"Once, during Prohibition, I was forced to live for days on nothing but food and water." -W.C. Fields
_Under-bed Water Storage
Under one bed in my home, I store food. Under the other bed in my home, I store water. This is because I was spooked after a small earthquake rattled my town on a sizzling hot day in July, making me consider how thirsty I'd be if the water lines break, which they most certainly will in the event of a "real" earthquake.
In order to have eno ifugh clearance to store 106 six-packs of bottled water under this bed, I had to get the bed boosted up onto six-inch stilts. Then, I bought a single six-pack of water every single time I entered a grocery store. I don't generally purchase bottled water, considering it a waste of resources, but for the purposes of disaster prepardness I made an exception. These bottles are easy to share with thirsty neighbors.
Any bed is an excellent place to store lumber, so I added several layers of $1 boards I bought at the local cut-rate building supply thrift shop. If I seem a bit overly obsessed with lumber, it's because during the history of my elderly home, the windows have been broken catastrophically on three occasions: an earthquake, a hailstorm from hell, and a train wreck. I have a lot of windows, and I want to be able to cover every single one of them with tarps and boards, without having to stand in line at the lumberyard with ten thousand other people.
A layer of tarps, tarps, tarps. You can never have too many tarps. I pick them up at garage sales for a dollar or two each. I run them through the washing machine, hang them up to dry, and then store them in places like this, where they don't take up any of my living space.
At the Armageddon Inn, I'm working to be able to put up as many people as possible in the days following an earthquake or wildfire (or any other catastrophic event). I have two beds, two fold-out couches, nine camp cots, two campers, a bunch of tents, and a load of air mattresses.

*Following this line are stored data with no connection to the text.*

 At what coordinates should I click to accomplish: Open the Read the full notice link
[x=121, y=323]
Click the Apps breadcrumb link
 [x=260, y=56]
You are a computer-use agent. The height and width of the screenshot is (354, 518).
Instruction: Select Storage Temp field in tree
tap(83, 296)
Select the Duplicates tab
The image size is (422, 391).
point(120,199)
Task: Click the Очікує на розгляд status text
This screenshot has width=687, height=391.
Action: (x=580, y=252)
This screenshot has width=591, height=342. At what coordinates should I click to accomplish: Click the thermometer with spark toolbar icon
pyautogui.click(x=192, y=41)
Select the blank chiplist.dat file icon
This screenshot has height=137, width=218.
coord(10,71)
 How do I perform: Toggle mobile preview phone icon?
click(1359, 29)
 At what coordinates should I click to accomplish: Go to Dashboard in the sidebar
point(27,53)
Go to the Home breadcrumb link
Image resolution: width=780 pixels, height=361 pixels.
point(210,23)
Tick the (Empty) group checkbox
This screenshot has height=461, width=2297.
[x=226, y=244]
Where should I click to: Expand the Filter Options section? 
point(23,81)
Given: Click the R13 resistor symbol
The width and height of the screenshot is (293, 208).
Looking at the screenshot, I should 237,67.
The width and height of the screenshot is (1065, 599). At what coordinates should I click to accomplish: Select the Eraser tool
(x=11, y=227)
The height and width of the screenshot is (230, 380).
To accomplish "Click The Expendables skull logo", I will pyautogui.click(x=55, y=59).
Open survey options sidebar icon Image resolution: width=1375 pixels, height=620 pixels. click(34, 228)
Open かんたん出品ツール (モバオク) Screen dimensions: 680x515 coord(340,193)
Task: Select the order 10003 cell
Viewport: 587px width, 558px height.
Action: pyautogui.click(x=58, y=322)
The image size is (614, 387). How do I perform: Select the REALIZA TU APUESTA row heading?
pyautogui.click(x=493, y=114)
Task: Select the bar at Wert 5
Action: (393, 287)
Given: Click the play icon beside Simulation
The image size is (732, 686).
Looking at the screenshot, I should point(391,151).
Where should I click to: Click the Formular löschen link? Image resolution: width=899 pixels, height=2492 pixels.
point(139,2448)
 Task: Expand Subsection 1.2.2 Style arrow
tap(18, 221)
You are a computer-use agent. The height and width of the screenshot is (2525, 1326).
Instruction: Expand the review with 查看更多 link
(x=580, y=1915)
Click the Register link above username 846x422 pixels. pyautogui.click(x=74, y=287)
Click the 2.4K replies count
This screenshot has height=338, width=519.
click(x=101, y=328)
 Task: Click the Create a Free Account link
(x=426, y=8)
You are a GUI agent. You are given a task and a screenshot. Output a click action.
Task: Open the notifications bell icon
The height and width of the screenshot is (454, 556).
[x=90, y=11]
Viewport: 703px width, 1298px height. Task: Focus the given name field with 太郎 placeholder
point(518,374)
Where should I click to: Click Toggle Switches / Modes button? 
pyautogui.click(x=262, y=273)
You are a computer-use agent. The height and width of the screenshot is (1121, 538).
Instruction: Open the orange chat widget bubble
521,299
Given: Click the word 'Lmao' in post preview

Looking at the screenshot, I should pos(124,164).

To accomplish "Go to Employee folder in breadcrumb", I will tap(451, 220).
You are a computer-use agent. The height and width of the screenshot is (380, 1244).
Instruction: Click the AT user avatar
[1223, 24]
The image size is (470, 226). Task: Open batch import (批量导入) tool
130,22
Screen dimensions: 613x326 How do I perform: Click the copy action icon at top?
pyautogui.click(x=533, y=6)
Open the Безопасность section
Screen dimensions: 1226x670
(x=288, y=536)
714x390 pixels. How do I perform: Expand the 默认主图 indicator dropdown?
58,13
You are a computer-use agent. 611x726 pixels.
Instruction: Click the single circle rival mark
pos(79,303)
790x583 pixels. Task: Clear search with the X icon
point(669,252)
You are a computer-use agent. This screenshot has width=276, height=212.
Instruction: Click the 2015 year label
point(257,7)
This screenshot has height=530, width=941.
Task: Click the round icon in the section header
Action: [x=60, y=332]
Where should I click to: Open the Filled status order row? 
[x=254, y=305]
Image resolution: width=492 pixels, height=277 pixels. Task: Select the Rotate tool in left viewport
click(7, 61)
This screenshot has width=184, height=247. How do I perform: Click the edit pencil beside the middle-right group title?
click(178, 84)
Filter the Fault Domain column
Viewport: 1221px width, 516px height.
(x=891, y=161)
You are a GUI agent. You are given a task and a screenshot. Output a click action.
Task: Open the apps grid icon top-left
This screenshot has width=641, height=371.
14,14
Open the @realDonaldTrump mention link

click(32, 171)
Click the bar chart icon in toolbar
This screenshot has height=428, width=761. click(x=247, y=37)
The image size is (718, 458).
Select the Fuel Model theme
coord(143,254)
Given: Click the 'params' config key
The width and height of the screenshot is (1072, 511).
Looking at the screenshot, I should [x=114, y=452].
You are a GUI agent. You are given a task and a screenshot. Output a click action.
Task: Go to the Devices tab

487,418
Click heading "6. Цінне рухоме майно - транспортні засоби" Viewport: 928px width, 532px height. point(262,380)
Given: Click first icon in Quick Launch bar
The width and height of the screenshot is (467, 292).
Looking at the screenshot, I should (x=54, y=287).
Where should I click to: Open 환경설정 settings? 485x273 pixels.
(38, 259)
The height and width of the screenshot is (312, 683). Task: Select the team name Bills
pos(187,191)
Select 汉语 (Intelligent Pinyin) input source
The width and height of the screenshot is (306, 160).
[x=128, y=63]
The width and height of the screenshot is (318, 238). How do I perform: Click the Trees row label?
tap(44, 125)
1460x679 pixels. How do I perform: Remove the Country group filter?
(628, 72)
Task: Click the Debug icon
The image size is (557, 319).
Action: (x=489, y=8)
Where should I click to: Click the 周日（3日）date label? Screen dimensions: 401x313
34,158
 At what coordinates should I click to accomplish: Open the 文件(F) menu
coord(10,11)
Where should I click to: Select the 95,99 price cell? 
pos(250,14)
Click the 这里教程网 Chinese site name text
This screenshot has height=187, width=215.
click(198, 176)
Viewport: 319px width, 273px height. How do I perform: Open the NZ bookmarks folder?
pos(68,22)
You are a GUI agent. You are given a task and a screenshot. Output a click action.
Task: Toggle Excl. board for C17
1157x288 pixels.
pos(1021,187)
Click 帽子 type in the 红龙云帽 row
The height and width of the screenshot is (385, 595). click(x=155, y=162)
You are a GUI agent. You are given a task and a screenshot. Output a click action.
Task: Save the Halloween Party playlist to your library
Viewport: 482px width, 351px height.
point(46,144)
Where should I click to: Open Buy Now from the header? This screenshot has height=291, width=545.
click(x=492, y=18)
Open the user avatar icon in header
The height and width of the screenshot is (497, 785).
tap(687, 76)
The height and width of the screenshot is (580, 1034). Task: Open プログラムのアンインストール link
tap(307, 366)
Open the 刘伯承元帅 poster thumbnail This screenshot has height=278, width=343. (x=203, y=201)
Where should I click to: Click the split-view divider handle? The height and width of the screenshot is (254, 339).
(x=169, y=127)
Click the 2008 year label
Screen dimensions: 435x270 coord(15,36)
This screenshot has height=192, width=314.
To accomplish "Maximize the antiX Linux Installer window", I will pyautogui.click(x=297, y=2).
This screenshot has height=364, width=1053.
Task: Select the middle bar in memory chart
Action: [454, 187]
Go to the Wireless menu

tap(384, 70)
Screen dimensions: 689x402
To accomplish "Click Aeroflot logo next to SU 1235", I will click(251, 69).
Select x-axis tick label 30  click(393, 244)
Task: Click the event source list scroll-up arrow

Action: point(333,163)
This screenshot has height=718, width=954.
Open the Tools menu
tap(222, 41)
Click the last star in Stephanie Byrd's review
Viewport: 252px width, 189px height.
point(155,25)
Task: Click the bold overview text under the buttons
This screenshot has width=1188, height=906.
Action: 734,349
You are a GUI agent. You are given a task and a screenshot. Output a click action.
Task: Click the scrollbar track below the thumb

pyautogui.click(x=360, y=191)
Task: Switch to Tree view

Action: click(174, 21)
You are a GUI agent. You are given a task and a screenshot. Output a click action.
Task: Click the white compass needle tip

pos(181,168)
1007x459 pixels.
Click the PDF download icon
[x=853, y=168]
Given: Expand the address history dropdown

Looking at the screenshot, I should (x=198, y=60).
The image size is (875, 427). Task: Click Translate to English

The last time my town suffered from an earthquake, it was 25 degrees below zero. And it wasn't just one earthquake-- it was a series of 1,200 earthquakes over the course of six months in the middle of winter in 1935. Everybody spent the entire winter living in tents. For that reason, I'm fanatical about collecting and storing wool blankets. A couple dozen are stored here. I probably have about 100 wool blankets by now.
The finished product: A typical normal average every-day sort of bed. A dust ruffle hides the bottled water from view.